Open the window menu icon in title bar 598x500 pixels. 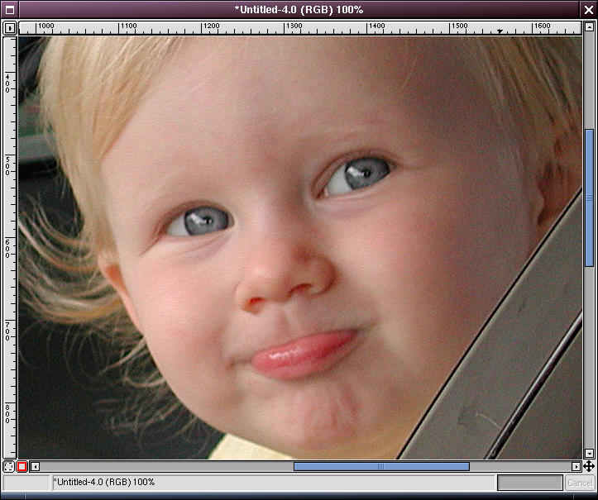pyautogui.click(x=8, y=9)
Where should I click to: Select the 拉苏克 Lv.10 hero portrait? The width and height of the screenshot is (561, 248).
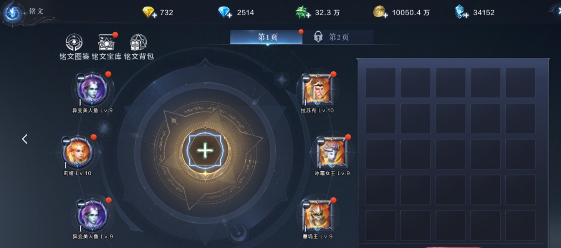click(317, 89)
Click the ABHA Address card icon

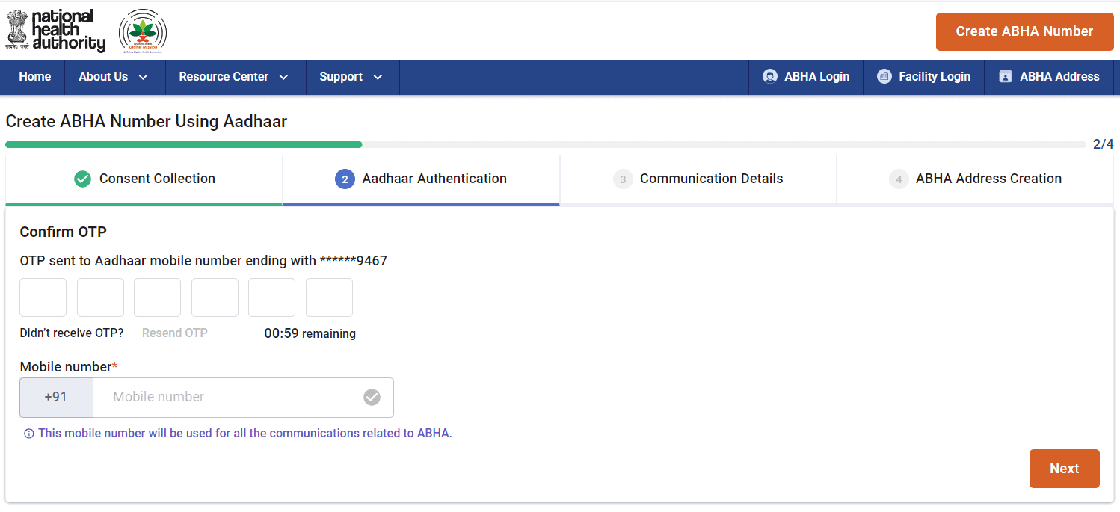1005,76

==

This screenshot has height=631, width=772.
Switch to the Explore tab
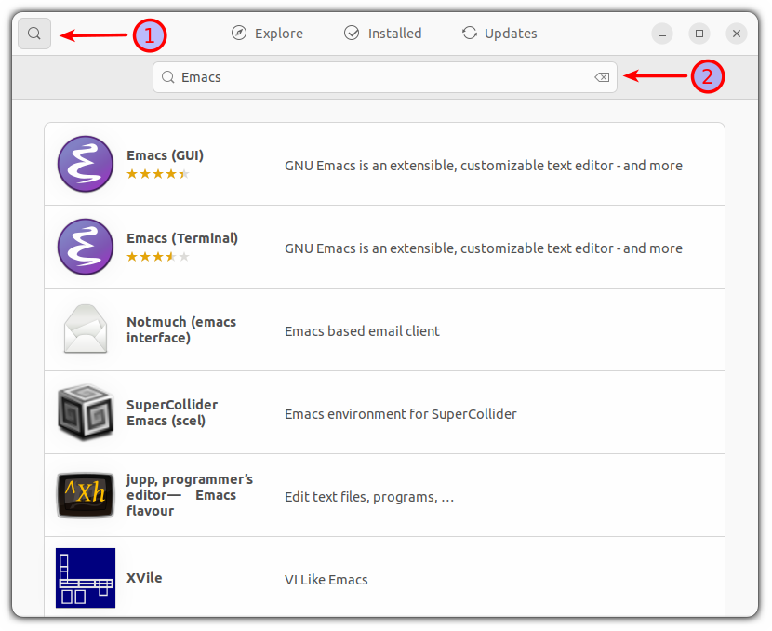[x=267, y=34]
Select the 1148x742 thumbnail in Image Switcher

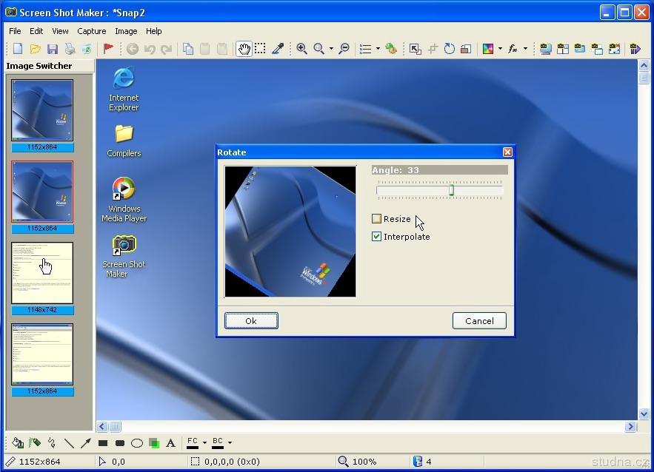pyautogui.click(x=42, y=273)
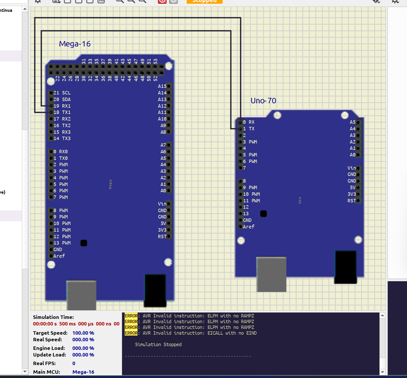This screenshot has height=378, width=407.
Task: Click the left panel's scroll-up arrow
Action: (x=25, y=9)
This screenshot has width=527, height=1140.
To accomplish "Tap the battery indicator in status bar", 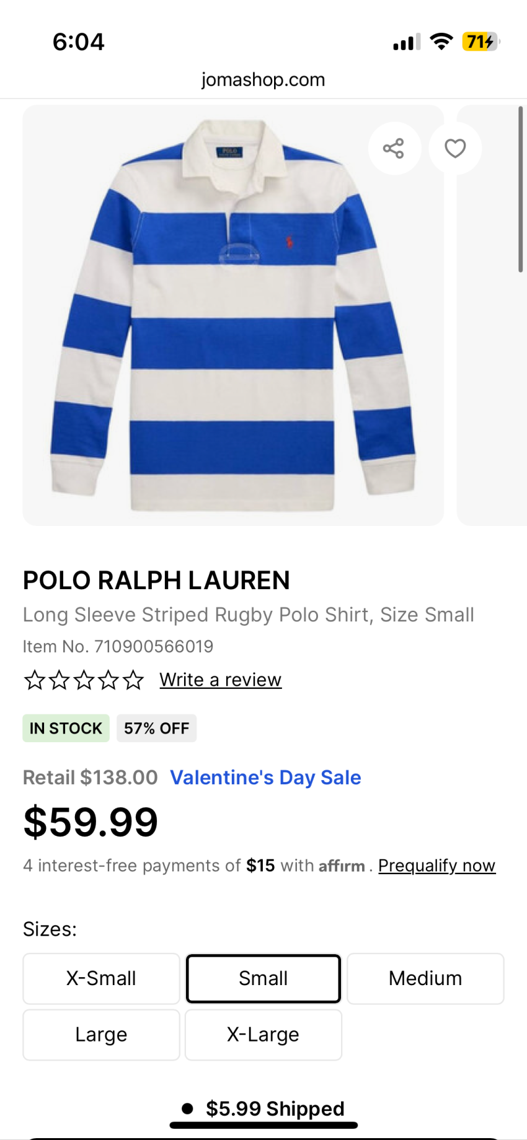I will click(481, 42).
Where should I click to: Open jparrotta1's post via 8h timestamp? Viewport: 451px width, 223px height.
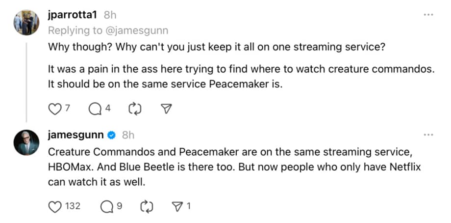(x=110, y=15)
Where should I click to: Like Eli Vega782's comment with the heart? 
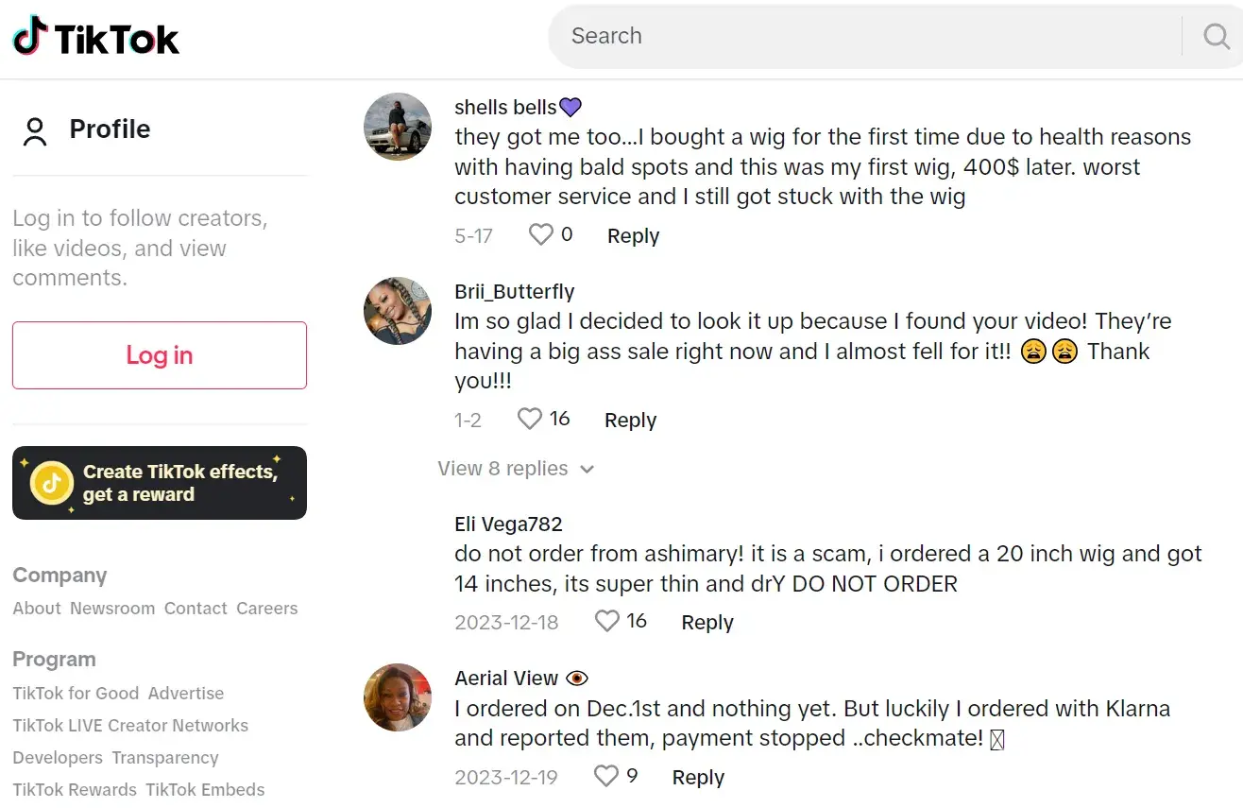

THE TASK
From the data above, return only the lines starting at the line that holds "Where should I click to: Open" and ending at the line that holds "Where should I click to: Like", word for word and without pictures.

RESULT
Where should I click to: Open jparrotta1's post via 8h timestamp? Viewport: 451px width, 223px height.
(x=110, y=15)
Where should I click to: Like Eli Vega782's comment with the heart? 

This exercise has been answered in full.